- _Data to process_
>> BEGIN

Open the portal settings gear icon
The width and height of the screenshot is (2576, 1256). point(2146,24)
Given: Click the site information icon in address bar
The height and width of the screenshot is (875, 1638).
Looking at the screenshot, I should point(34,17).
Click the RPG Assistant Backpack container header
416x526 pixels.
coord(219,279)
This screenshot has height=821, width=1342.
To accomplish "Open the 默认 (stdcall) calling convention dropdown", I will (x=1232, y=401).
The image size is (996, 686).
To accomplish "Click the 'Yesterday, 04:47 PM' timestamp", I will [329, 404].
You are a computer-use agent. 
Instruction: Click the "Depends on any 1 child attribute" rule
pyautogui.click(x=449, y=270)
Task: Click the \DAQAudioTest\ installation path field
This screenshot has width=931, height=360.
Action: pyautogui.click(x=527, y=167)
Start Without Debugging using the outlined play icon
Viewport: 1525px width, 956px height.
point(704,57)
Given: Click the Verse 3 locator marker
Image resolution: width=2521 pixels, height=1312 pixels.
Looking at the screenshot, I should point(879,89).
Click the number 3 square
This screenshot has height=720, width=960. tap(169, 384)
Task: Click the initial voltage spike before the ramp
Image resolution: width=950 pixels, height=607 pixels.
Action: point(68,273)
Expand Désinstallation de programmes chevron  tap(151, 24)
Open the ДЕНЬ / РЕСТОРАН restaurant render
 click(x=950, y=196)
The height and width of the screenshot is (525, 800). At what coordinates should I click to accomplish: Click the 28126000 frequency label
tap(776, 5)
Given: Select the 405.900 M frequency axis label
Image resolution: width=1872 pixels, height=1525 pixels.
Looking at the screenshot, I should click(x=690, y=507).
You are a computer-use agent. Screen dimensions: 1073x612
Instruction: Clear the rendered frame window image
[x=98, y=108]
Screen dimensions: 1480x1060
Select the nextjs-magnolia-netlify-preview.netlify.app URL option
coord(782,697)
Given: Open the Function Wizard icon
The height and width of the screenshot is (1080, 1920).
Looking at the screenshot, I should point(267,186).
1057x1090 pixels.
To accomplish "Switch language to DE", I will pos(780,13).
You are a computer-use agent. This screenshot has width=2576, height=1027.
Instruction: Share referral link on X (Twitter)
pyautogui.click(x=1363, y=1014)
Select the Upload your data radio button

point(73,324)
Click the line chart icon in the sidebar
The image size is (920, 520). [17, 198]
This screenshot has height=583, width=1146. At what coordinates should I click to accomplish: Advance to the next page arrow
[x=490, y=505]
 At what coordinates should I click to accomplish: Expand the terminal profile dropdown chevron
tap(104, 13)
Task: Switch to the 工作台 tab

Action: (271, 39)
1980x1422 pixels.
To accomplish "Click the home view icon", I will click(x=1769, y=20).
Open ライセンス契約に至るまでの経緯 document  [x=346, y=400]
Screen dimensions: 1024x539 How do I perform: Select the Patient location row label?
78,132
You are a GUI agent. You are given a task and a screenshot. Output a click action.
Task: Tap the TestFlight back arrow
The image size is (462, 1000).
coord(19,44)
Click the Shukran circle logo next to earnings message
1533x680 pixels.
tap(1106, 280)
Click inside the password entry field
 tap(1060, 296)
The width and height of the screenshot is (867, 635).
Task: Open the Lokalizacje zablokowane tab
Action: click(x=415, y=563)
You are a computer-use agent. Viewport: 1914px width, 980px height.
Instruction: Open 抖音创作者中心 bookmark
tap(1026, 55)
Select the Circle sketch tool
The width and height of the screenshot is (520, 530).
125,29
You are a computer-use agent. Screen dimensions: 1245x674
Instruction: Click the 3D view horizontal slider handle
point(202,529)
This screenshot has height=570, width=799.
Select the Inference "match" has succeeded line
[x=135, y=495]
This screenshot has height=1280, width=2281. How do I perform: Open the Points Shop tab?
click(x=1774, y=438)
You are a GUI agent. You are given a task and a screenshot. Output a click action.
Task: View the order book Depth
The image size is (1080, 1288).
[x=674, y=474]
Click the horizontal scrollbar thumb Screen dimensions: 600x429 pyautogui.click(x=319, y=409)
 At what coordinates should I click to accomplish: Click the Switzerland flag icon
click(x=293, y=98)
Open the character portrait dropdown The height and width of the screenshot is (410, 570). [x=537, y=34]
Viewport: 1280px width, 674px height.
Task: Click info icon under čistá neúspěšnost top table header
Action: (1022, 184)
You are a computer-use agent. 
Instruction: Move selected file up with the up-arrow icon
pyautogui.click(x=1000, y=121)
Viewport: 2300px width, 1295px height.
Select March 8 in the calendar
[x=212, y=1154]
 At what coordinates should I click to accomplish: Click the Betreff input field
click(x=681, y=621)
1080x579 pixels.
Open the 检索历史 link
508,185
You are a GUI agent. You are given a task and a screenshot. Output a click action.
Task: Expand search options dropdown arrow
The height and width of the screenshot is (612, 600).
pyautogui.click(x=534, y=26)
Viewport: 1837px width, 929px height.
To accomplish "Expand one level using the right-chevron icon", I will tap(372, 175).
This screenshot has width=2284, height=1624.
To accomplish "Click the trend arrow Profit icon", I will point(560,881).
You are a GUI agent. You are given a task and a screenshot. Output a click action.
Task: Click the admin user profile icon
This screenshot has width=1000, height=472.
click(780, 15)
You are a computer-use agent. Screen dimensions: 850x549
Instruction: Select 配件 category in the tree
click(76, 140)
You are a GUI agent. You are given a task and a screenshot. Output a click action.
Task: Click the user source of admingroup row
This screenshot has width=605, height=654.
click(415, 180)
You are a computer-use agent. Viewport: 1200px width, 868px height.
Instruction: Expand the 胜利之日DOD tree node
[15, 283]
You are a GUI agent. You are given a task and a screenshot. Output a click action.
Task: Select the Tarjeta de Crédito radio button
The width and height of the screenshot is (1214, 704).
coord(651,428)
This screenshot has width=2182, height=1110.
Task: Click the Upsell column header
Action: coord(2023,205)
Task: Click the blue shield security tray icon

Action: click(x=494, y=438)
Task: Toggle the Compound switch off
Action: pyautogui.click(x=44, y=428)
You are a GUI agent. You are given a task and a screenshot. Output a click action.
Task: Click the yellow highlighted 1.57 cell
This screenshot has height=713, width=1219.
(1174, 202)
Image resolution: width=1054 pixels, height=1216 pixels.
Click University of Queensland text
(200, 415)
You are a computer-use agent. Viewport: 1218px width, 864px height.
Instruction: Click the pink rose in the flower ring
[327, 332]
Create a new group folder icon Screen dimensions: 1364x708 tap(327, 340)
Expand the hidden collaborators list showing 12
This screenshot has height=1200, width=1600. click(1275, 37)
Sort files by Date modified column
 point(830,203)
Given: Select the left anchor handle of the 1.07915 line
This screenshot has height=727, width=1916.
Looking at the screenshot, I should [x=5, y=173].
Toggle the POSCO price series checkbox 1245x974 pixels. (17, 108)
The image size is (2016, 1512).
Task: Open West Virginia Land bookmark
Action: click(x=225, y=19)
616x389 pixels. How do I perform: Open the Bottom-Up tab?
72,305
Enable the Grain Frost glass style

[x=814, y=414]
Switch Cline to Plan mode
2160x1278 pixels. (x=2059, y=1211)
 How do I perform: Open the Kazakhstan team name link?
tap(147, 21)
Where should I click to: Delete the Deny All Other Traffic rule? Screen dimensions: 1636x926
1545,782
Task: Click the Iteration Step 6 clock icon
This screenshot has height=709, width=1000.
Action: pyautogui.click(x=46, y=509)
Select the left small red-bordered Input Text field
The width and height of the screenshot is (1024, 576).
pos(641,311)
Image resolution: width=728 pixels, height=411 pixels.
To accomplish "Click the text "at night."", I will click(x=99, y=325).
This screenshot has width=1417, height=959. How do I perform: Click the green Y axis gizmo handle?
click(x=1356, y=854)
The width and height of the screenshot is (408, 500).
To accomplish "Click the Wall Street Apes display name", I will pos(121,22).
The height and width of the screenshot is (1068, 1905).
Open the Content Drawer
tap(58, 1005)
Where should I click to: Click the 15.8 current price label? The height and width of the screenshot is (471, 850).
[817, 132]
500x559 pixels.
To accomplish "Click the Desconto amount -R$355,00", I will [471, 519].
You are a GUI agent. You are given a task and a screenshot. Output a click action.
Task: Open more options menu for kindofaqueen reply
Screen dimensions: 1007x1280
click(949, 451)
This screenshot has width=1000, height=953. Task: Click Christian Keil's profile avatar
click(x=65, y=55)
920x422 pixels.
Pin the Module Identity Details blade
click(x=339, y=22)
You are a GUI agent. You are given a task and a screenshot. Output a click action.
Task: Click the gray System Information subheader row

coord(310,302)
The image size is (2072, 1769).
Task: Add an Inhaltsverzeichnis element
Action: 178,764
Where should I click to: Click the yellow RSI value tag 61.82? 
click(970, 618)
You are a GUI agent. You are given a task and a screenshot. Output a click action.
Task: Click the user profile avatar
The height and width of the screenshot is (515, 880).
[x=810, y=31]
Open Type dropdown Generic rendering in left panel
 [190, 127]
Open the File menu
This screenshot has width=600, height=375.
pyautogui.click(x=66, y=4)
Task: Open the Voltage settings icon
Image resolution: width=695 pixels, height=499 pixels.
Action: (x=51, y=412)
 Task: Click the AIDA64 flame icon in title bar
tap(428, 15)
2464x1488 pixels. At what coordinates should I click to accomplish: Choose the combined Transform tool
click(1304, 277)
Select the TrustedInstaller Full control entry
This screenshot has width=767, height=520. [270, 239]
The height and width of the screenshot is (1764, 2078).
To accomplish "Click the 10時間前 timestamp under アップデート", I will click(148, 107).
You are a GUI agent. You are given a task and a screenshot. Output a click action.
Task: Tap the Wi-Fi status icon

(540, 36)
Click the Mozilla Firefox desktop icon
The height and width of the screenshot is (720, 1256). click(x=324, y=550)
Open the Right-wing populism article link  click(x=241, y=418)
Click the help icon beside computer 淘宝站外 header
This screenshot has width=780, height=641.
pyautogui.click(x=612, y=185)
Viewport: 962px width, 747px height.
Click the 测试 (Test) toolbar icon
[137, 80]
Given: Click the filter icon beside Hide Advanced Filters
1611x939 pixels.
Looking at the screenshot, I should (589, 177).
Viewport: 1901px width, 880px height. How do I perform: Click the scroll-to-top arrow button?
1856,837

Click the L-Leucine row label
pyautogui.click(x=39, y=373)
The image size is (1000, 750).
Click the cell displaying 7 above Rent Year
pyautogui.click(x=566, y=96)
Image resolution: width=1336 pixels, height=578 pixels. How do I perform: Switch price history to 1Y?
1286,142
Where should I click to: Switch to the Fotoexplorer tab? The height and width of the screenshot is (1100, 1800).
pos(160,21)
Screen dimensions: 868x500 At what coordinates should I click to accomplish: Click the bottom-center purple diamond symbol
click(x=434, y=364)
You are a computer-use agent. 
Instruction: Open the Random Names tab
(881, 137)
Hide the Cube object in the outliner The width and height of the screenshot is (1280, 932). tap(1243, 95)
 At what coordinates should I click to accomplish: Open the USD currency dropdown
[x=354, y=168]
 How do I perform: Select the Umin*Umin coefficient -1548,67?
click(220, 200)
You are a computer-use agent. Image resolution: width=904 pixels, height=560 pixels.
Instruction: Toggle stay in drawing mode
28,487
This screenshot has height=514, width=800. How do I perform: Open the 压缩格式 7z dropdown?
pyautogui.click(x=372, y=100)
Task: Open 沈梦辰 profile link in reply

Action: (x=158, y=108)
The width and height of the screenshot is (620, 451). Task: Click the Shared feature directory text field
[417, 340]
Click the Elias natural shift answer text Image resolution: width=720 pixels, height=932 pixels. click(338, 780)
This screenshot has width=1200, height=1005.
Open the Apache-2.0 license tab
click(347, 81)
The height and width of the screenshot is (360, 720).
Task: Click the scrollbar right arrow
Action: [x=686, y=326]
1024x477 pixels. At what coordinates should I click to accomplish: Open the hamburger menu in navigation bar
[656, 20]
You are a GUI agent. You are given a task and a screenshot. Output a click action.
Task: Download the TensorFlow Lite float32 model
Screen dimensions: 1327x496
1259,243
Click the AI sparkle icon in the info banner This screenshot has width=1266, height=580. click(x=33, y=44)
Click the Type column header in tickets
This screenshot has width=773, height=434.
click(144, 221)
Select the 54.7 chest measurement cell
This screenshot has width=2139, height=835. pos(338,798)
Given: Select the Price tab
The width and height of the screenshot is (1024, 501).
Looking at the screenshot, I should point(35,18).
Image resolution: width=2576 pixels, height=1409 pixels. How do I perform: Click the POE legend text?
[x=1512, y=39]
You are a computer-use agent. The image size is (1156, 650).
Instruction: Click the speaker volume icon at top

>> END

- _Short problem_
Reproduce, without alteration, the lines of the listing above, beginning with the line that contains "You are a computer-use agent. Viewport: 1200px" and continuing through the line that contains "(1174, 202)", with both of those lines included.

- _Written answer_
You are a computer-use agent. Viewport: 1200px width, 868px height.
Instruction: Expand the 胜利之日DOD tree node
[15, 283]
You are a GUI agent. You are given a task and a screenshot. Output a click action.
Task: Select the Tarjeta de Crédito radio button
The width and height of the screenshot is (1214, 704).
coord(651,428)
This screenshot has width=2182, height=1110.
Task: Click the Upsell column header
Action: coord(2023,205)
Task: Click the blue shield security tray icon

Action: click(x=494, y=438)
Task: Toggle the Compound switch off
Action: pyautogui.click(x=44, y=428)
You are a GUI agent. You are given a task and a screenshot. Output a click action.
Task: Click the yellow highlighted 1.57 cell
This screenshot has height=713, width=1219.
(1174, 202)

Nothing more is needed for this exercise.